British physicist (1938–2021)

Neil William Ashcroft (27 November 1938 – 15 March 2021) was a British solid-state physicist.

==Early life and education==
Ashcroft was born in London on 27 November 1938, and migrated to New Zealand in 1947. He was educated at Hutt Valley High School, and completed his undergraduate studies at Victoria University College, earning a Bachelor of Science degree, in 1958. He received his PhD in 1964 from the University of Cambridge for research investigating the Fermi surfaces of metals.

==Career==
Following his PhD, Ashcroft completed postdoctoral research at the University of Chicago and at Cornell University, where he became a professor in 1975. In 1990 he was named the Horace White Professor of Physics, and was elected to emeritus status in 2006.

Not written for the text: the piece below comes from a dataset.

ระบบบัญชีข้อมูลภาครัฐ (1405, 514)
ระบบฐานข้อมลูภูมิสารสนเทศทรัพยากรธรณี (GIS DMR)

He served as the director for the Laboratory of Atomic and Solid State Physics at Cornell University (1979–1984), the director for the Cornell Center for Materials Research (1997–2000), and as the deputy director for the High Energy Synchrotron Source (1990–1997).

Between 1986 and 1987, he served as the head of the Condensed Matter division of the American Physical Society. His textbook on solid-state physics, written with N. David Mermin, is a standard text in the field.

Ashcroft died in Ithaca, New York, on 15 March 2021.

==Awards and honours==
In 1997, Ashcroft was elected to the U.S. National Academy of Sciences.

In 2003, he was awarded the Bridgman Award for his contributions to high-pressure physics. Since that date, he was therefore an honorary member of the AIRAPT.